Requirements
Reproduce the stretch of the passage about historical recording reissues from "One of the joys" through "you'll ever hear.", substituting "transfer engineer" for every occurrence of "restoration engineer".

One of the joys of the way we work here is that our releases are largely chosen by each restoration engineer, based on whatever merits he thinks the recording or performance can bring. Mark Obert-Thorn, who takes centre-stage this week, has an extensive collection of discs at his disposal, many of which might be considered too obscure for many record labels, reliant on significant CD sales to recoup their investments. Thus Mark's choice this week -  Leo Blech's excellent Tchaikovsky - is a set which we believe has never seen any reissue, neither LP nor CD. Yet these forgotten masterpieces contain some of the greatest Tchaikovsky recordings you'll ever hear.

Likewise his Alfred Hertz series, volume two of which is now imminent, has been a real wake-up call for so many who simply did not know the recordings of this superb conductor - as Robert Matthew-Walker writes in the current issue of International Record Review: "...I was astonished. I cannot, having thought about it for some time, recall a greater performance, on or off a record...".

Entries

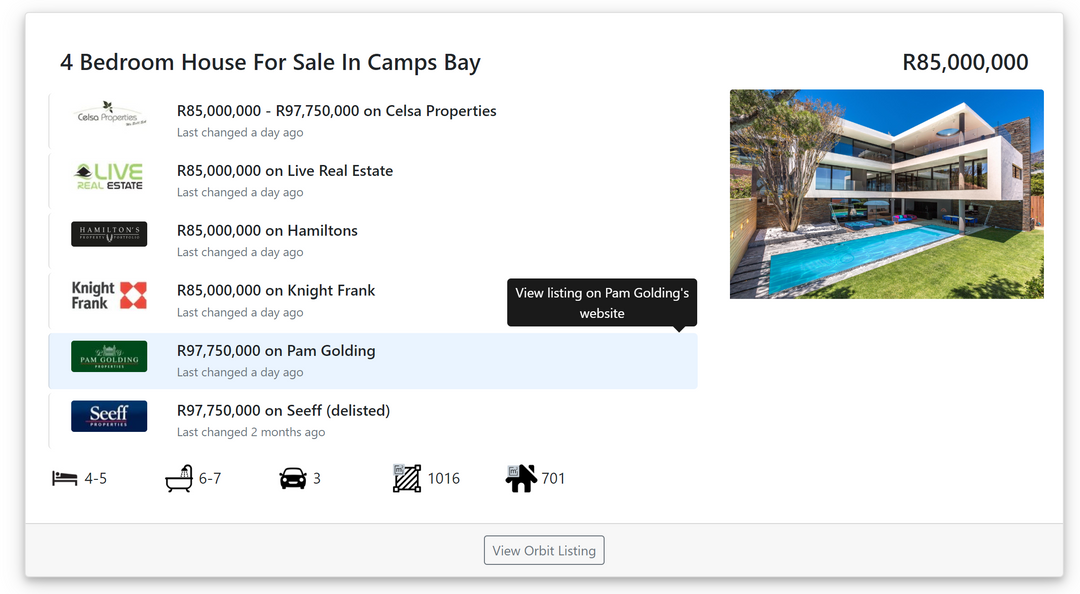
Task: Click the house photo thumbnail
Action: (886, 194)
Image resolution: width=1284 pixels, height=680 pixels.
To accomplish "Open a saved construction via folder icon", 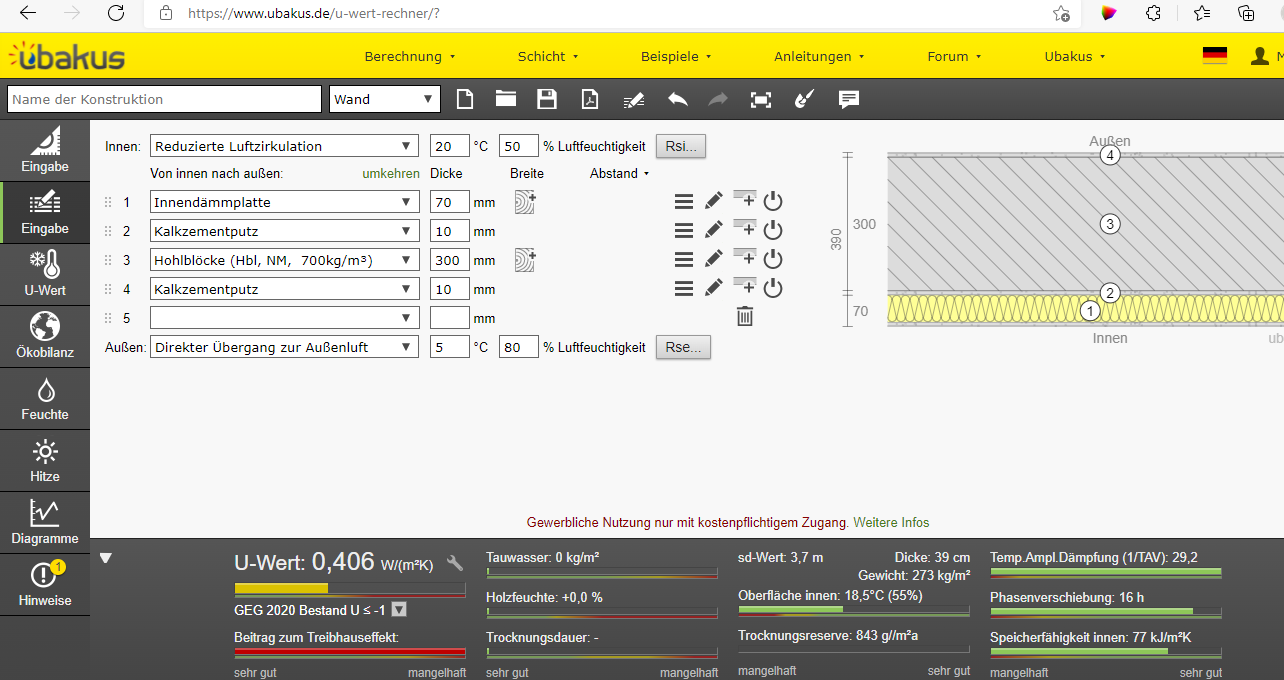I will 505,99.
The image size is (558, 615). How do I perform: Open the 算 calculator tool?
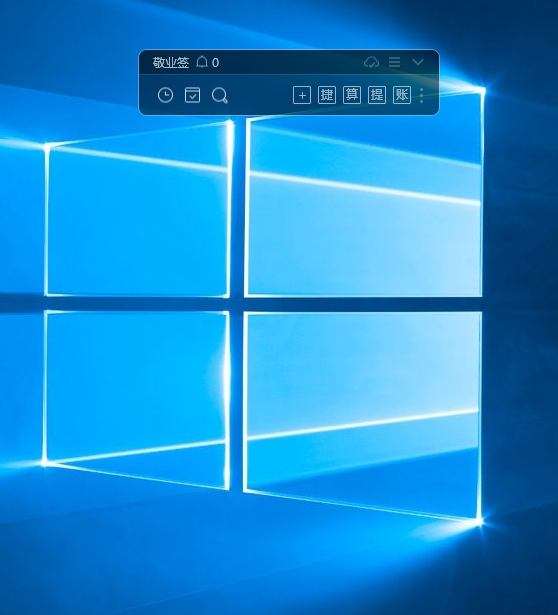click(x=352, y=95)
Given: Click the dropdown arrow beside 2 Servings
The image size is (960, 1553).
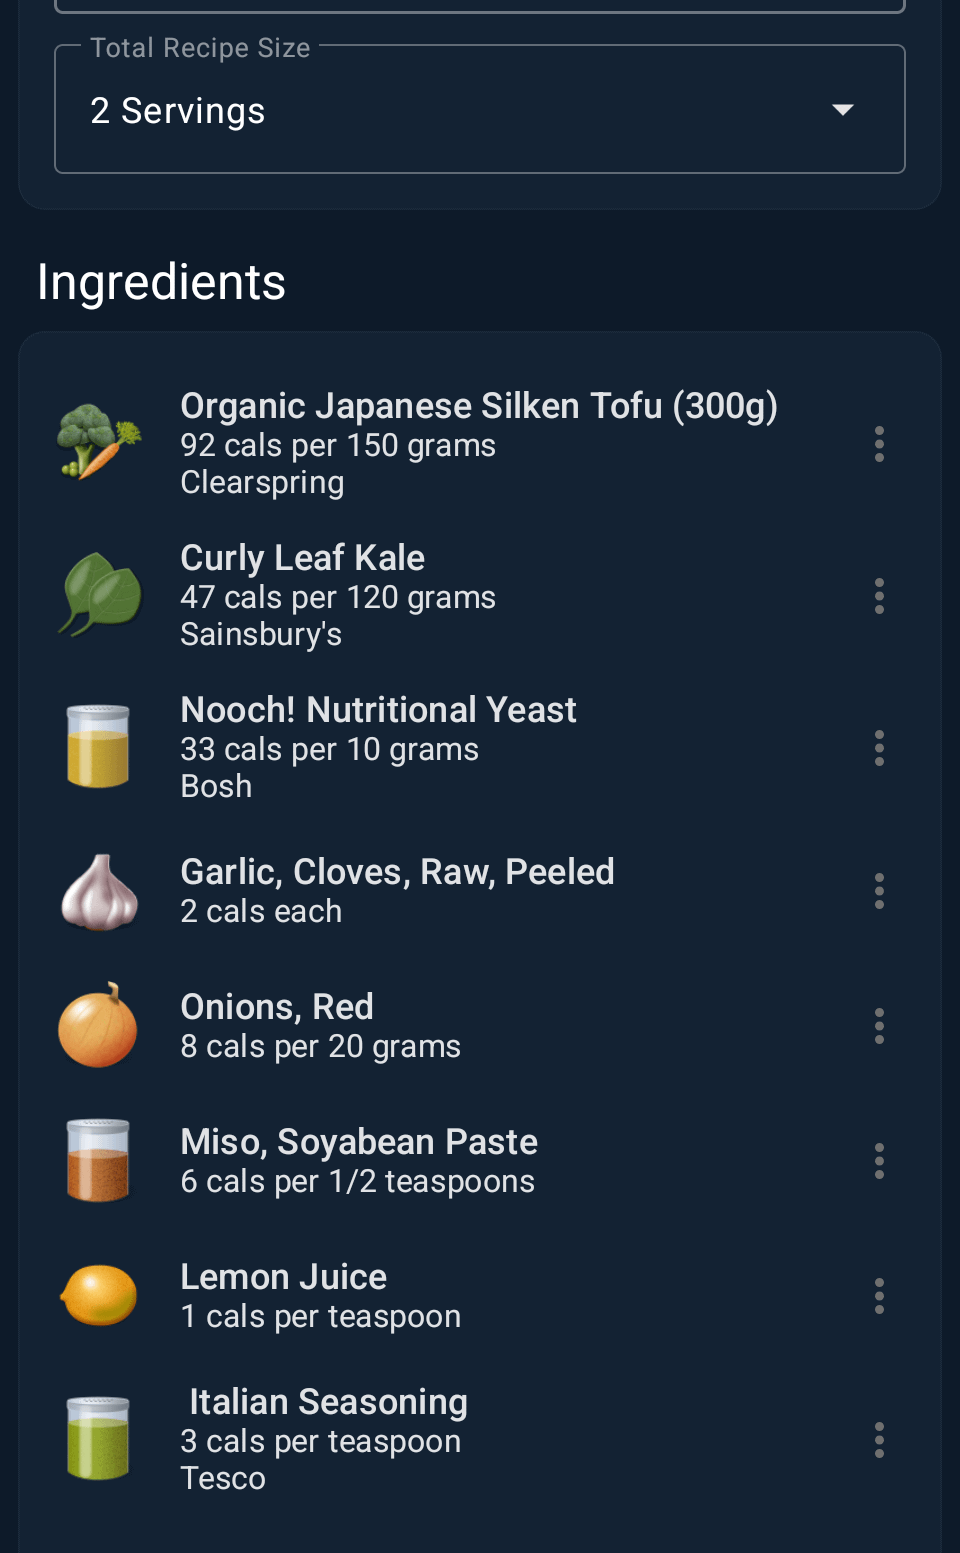Looking at the screenshot, I should click(843, 110).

Exercise output
One of the joys of the way we work here is that our releases are largely chosen by each transfer engineer, based on whatever merits he thinks the recording or performance can bring. Mark Obert-Thorn, who takes centre-stage this week, has an extensive collection of discs at his disposal, many of which might be considered too obscure for many record labels, reliant on significant CD sales to recoup their investments. Thus Mark's choice this week -  Leo Blech's excellent Tchaikovsky - is a set which we believe has never seen any reissue, neither LP nor CD. Yet these forgotten masterpieces contain some of the greatest Tchaikovsky recordings you'll ever hear.